__Goal of the exercise__
Recast every line from the one containing "You are a GUI" down to the one containing "pyautogui.click(x=277, y=2083)", both included, as a Markdown table with columns No. and Text. Give one numbered row per line and omit blank lines.

__Dataset__
=-=-=-=-=

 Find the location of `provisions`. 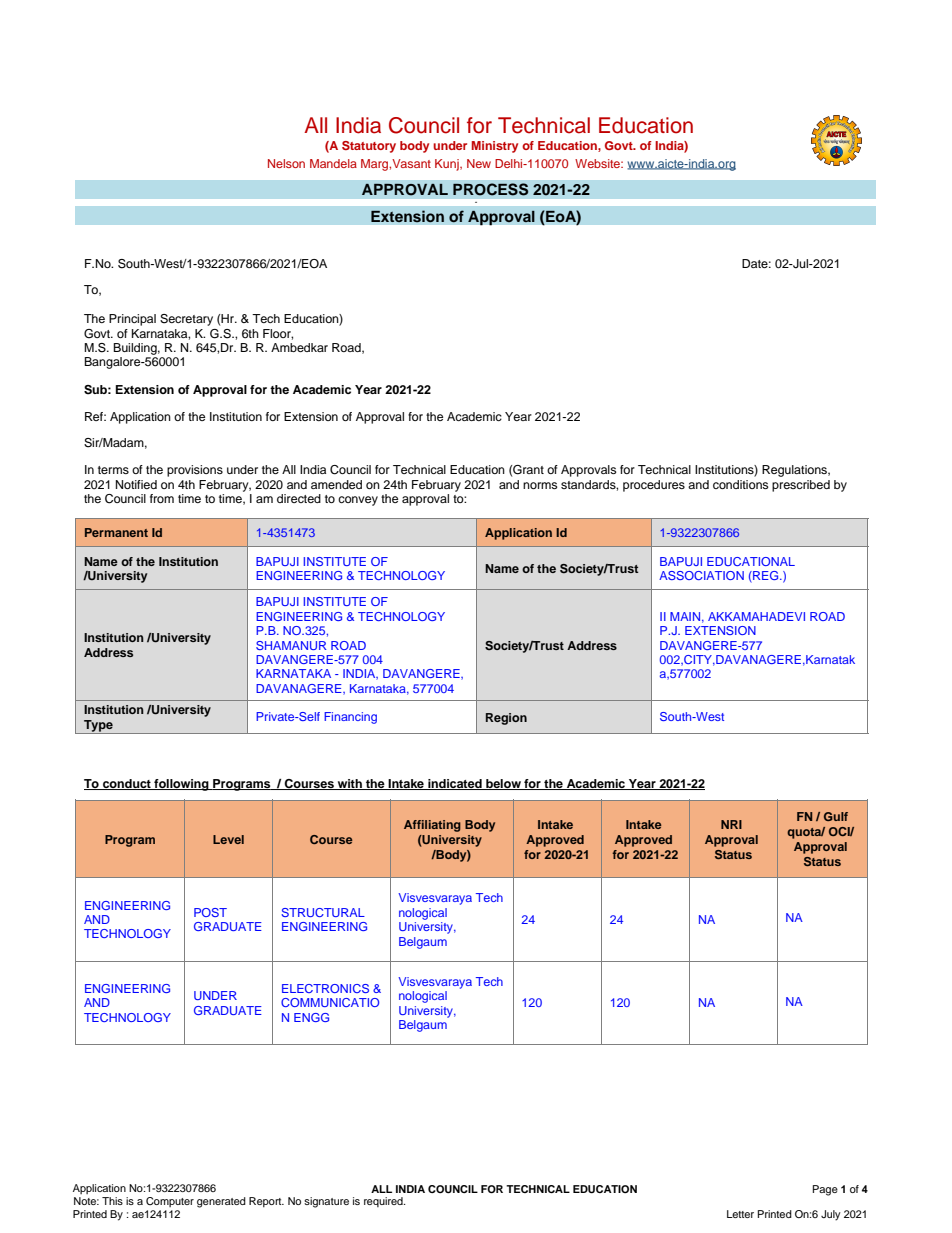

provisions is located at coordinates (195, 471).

=-=-=-=-=

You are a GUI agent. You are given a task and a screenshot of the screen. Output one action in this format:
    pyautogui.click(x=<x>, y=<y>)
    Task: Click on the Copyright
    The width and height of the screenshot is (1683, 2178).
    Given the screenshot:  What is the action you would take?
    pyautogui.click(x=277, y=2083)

=-=-=-=-=

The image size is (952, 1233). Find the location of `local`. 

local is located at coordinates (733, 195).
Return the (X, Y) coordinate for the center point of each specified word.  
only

=-=-=-=-=

__Result of the task__
| No. | Text |
|---|---|
| 1 | You are a GUI agent. You are given a task and a screenshot of the screen. Output one action in this format: |
| 2 |     pyautogui.click(x=<x>, y=<y>) |
| 3 |     Task: Click on the Copyright |
| 4 |     The width and height of the screenshot is (1683, 2178). |
| 5 |     Given the screenshot:  What is the action you would take? |
| 6 |     pyautogui.click(x=277, y=2083) |